Aged 20, I was about to buy half of the butcher’s shop but turned up one day to find it had been burnt to the ground thanks to a fire at the nearby Super Value supermarket. The owner’s sons had set the store on fire and the surrounding shops went up too. They got done for arson but I was retrenched within a week.
Just like that, my dream of running my own butcher shop was gone.
Shortly after my 21st birthday I decided to travel around Australia to see what was out there. My first job was in Port Hedland as a full-time butcher in Coles before I got a second job as a bouncer at the Pier Hotel. Back then it was known as the roughest pub in WA. I was pretty tough though – I did a lot of boxing as a kid and used to box the meat in the butcher shop, like Rocky!
Over the next 9 years I travelled all over the country, to Darwin, Alice Springs, Adelaide, Sydney, up and down the Queensland coast. I came back to Bunbury to surprise Mum for my 30th birthday (like I’d promised to) and the look on her face was priceless. Before long I took off again, this time going back and forth between Melbourne and Darwin for a while.
Along the way, I was bashed and even stabbed. There were too many beatings to count – lots of stitches in my face, hospital trips, black eyes. All from people who were drunk or on drugs and didn’t know what they were doing.
I found myself sleeping in alleyways and under carparks in Melbourne’s freezing cold. I had a big beard, didn’t shower and was drinking 12 litres of wine a day. Completely dependent on it, I didn’t care where I slept. I didn’t even know myself anymore.

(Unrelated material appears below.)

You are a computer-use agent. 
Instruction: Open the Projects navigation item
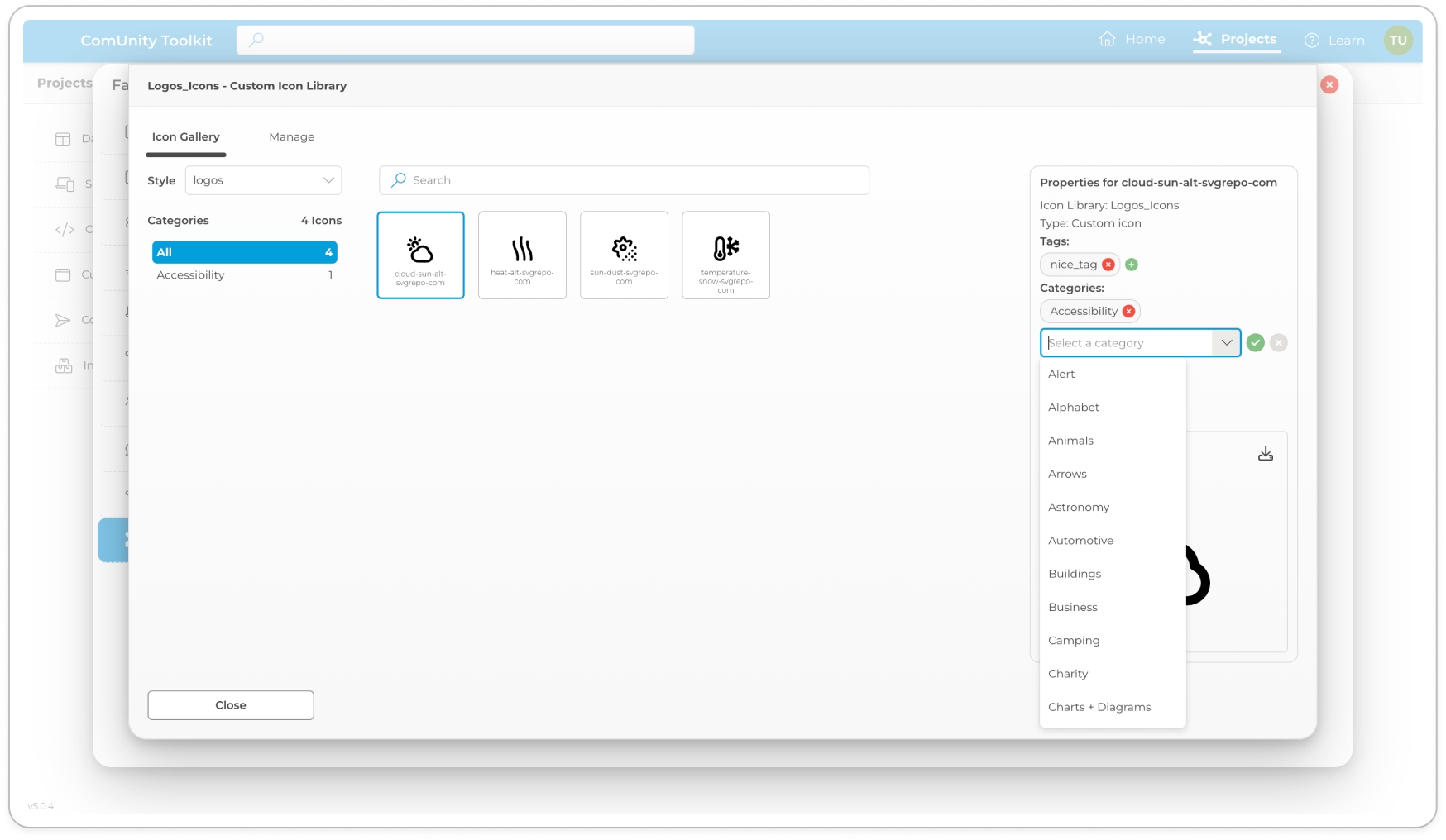point(1236,40)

Drunk and out of it one night, I wanted it all to end so I hung a noose around a tree branch out the back of a random house. I actually rang up Helpline to give them the numbers for my family so they could let them know I was gone. The lady on the other end managed to keep me talking for a while until finally I got sick of it, threw the phone away and jumped from the tree.
I didn’t break my neck but I was black and blue, swinging. Nothing hurts like hanging yourself and surviving. The only reason I’m here today is because the police satellite tracked my phone to find me. When I came to I had 6 police officers standing over me, making sure I was okay.
The cops took me to hospital but the alcohol withdrawal seizures I was having (known as DTs) were so bad that they lost me and had to shock me back to life.
I went through the hospital’s detox program and they contacted my family in WA to tell them what had happened. My brother, who’d never said he loved me before, called and said:
“I love you, mate. What are you doing, ya idiot? Come home, I’m going to get you a ticket. When you get here you’re going to see a bloke called Dr George O’Neil, you’re going to get treated and then you’re going to Northam for a long time, mate.”
That’s how I found Fresh Start’s recovery program in Northam that Dr O’Neil started. It’s been exactly what I needed. Seriously, I take my hat off to all of the staff here and at the clinic in Subiaco. Thanks to them I know and understand myself better than I ever have before.
Through my recovery I learnt that the reason I turned to drugs and alcohol was because I had all this pain bottled up. I didn’t want to deal with it – because it was too much and I was embarrassed – so I self-medicated to forget it all.
I don’t know why I’m still alive but maybe it’s so others can learn from what I’ve been through. Now I’m living one day at a time and working through recovery, doing the group sessions, chores and work therapy. If I can do it, anyone can.
I’m also thankful for Boof, our resident Great Dane. It’s odd but we have a bit of a shared story – I was abandoned under a bridge as a baby and he was thrown off one as a puppy. I suppose we were both rescued in our own ways.
Boof follows me around everywhere and he’s the best counsellor. Sometimes the others ask me who I’m talking to as they walk past – you’d think they’d know by now it’s Boof!